_PROBLEM DESCRIPTION:_ Retype all of the records below word for word, and leave the pictures out of your copy.

(Saved entries)
########

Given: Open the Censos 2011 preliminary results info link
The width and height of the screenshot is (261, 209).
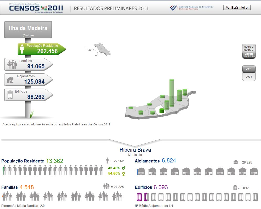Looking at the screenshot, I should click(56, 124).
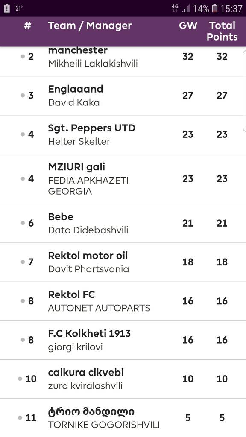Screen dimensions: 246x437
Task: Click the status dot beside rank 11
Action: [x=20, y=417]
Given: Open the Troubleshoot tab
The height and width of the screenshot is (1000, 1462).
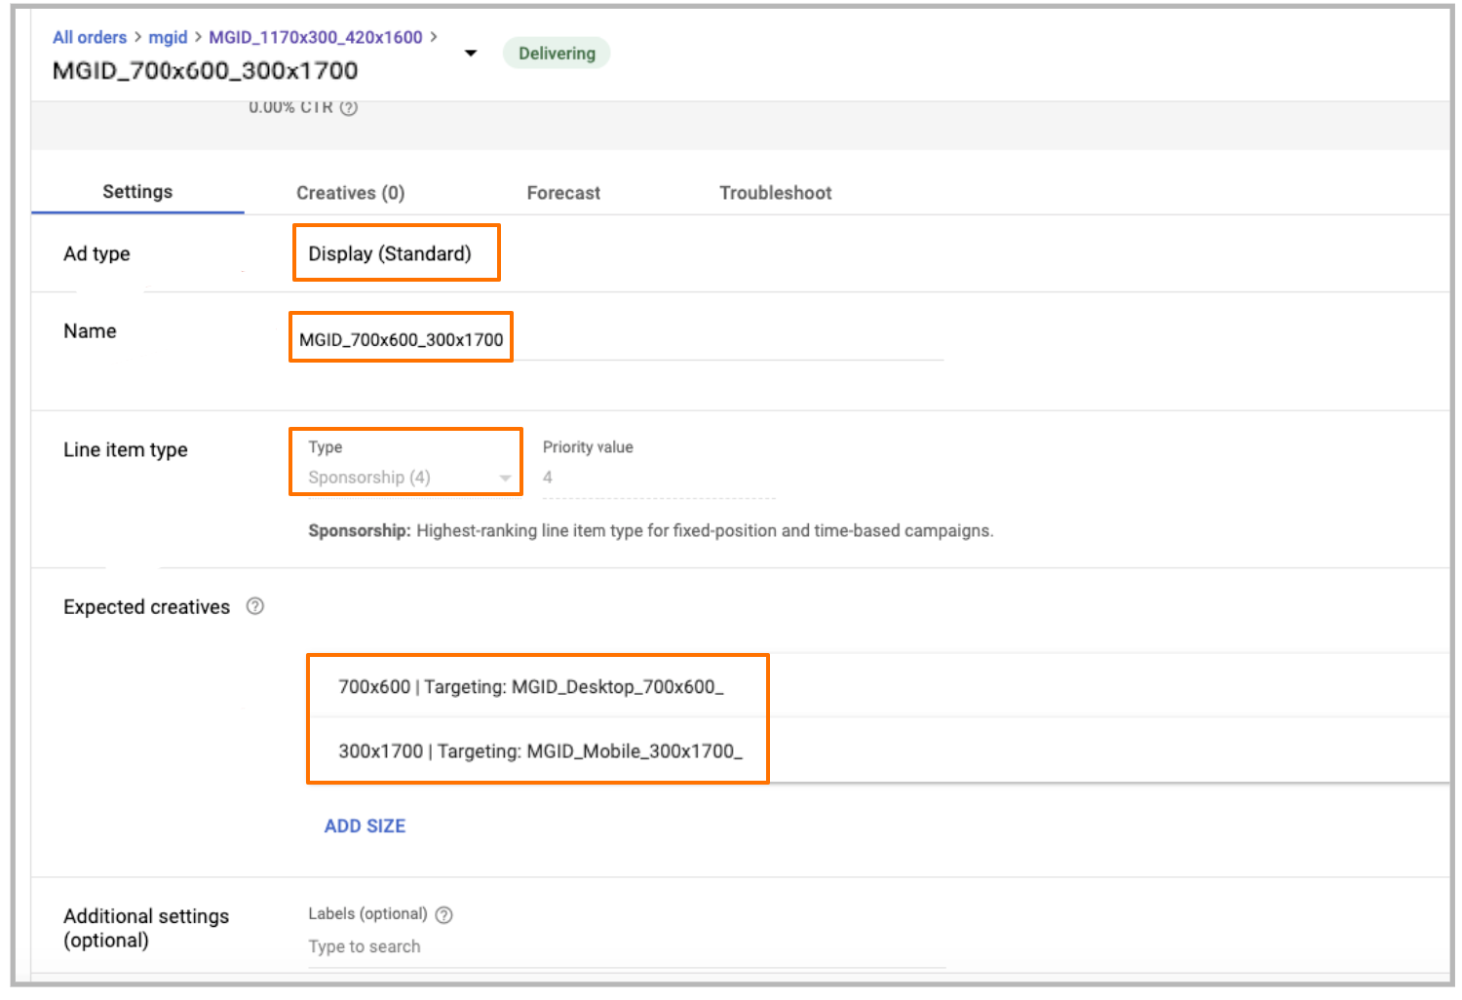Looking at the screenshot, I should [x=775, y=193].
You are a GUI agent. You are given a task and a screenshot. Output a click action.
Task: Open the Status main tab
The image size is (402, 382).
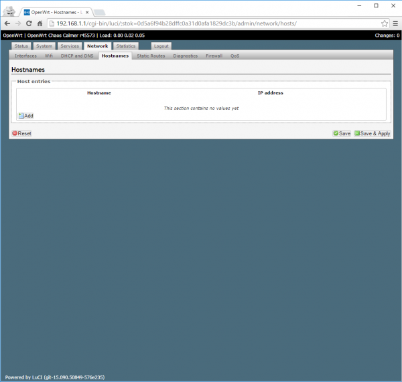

########

_WRITTEN ANSWER:_
Given: Open the Censos 2011 preliminary results info link
The width and height of the screenshot is (261, 209).
Looking at the screenshot, I should click(56, 124).
Screen dimensions: 246x437
Task: Click the status dot beside rank 11
Action: [x=20, y=417]
Given: Open the Troubleshoot tab
The height and width of the screenshot is (1000, 1462).
Looking at the screenshot, I should [x=775, y=193].
You are a GUI agent. You are given a task and a screenshot. Output a click action.
Task: Open the Status main tab
The image size is (402, 382).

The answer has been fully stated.